Ahmed Bouzid, CEO Witlingo

Samsung will emerge as a non-trivial challenge to Amazon’s Alexa Voice Service strategy as it voice enables its next generation of electronic products. Amazon will re-launch the Fire Phone as it realizes that Google’s surface footprint is enabling Google to deliver deep Voice-First experiences in a way that Amazon cannot today without a smartphone presence.  With Voice ID and the ability to tie a speaker to reams of detailed data about the user’s day obtained from their interactions with their Android based mobile device, Google is able to tap into a wide and deep context about users that Amazon cannot today.

Brian Roemmele, Editor Multiplex

2018 will continue with Voice-First being the fastest growing mass technology in history. The holiday season of 2017 increased the base of users by orders of magnitude. This will bring about some of the first signs of the “killer apps” that will galvanize daily and repeated use of Voice-First platforms. These “killer apps” will create a viral effect to draw more users to the platforms. Some of these apps will allow a text entry but will be far more useful with a simple voice interaction. It is nearly 100% certain these “killer apps” will be developed by independent developers and likely never known of before 2018.
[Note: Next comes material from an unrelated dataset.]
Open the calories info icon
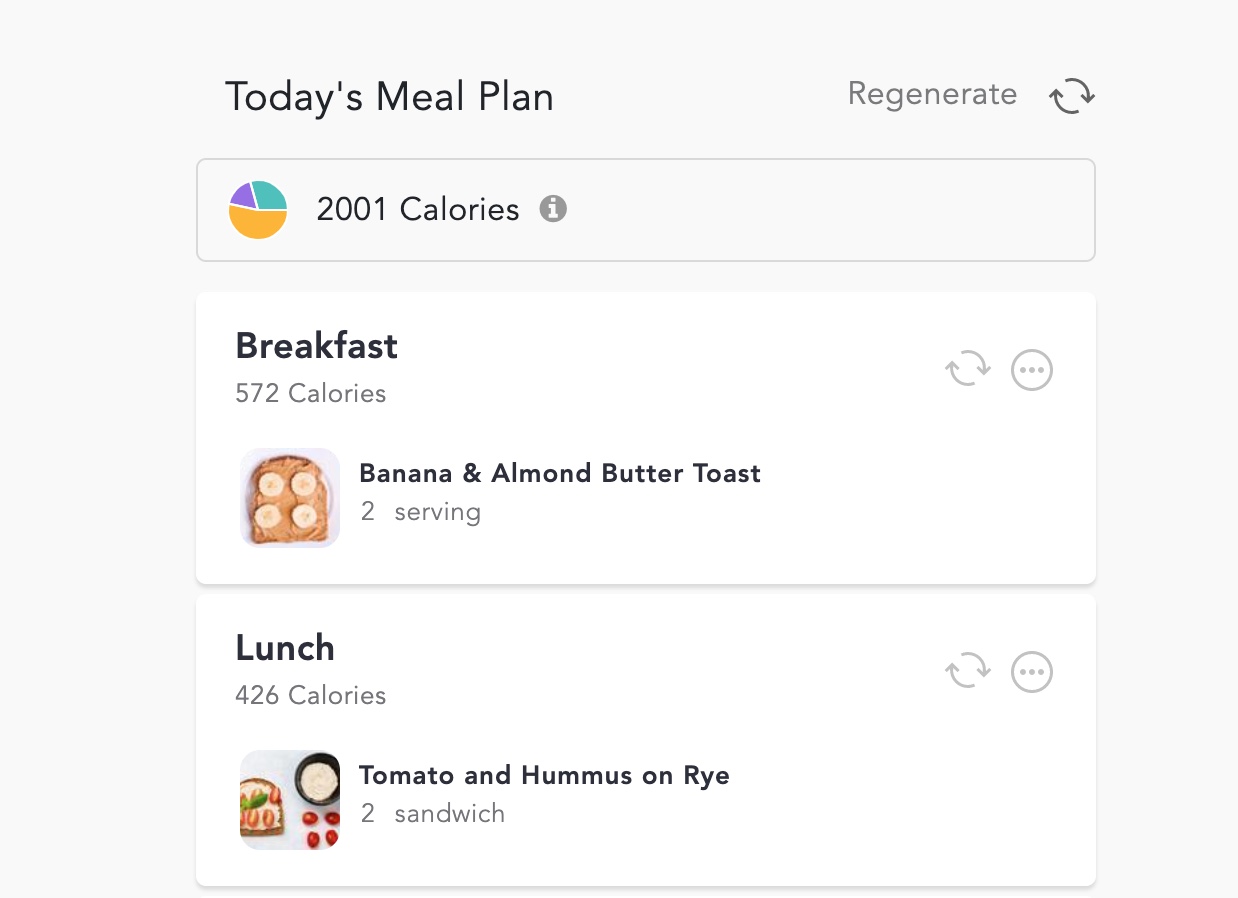Screen dimensions: 1238x898 click(553, 209)
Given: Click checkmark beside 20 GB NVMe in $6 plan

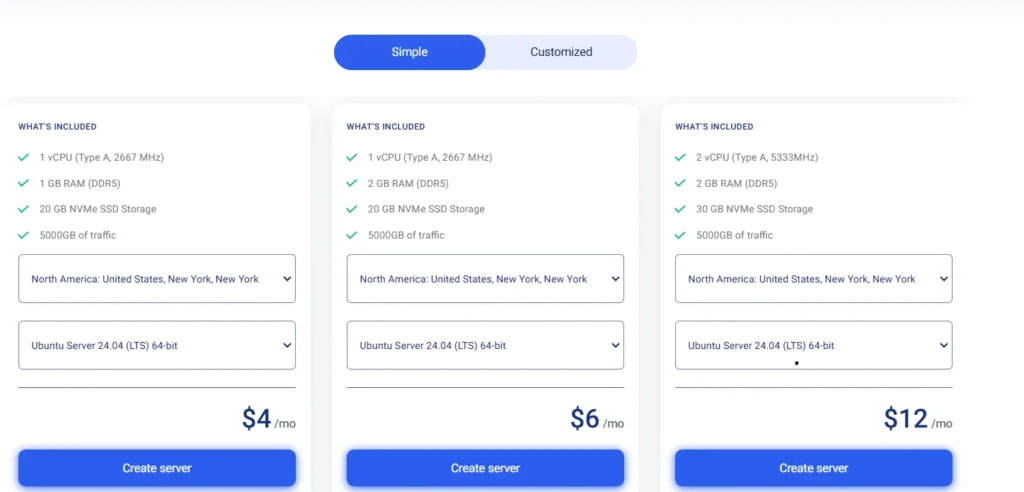Looking at the screenshot, I should (x=352, y=209).
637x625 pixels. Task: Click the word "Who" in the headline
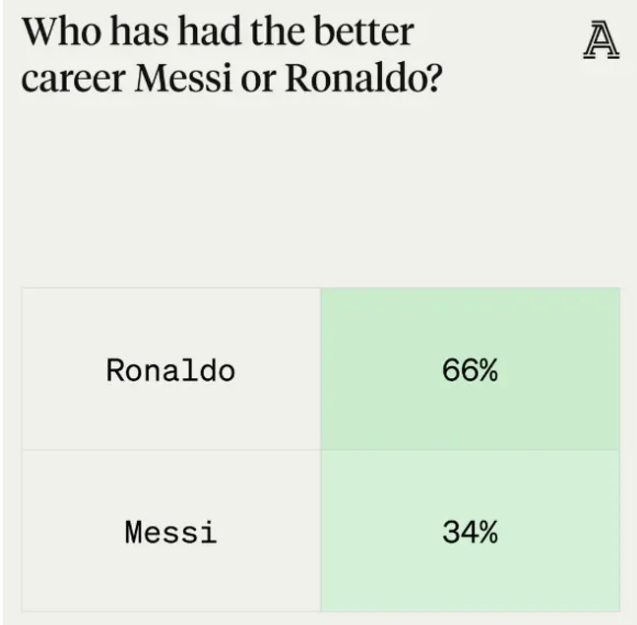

Udhay Parerikkal, CEO DecibelApps

Voice technology will grow exponentially in business (like Alexa for business). Many businesses will start their journey in 2018.

Robert Weideman, EVP and GM, Enterprise, Nuance Communications

Your voice will be your password. 2017 was a record year for hacks of personal customer details. These breaches give fraudsters access to our identities including the answers to those annoying security questions. One thing the fraudsters can’t do much with? Voice data. And that is why banks and telcos are increasingly replacing security questions with biometrics. With a few words of speech, voice biometrics can confirm you are who you say you are at accuracy and security levels better than pins, passwords and security questions. And it knows how to detect recordings from real, live speech – rendering the data useless to fraudsters in the case of a breach.

Alec Lazarescu, NYC Bots and AI Meetup Organizer

A mass market viral voice app finally launches in 2018. Good odds are that it will be some sort of shared social experience like HQ. Though it will draw lots of attention and trail blaze, it won’t monetize by the end of 2018.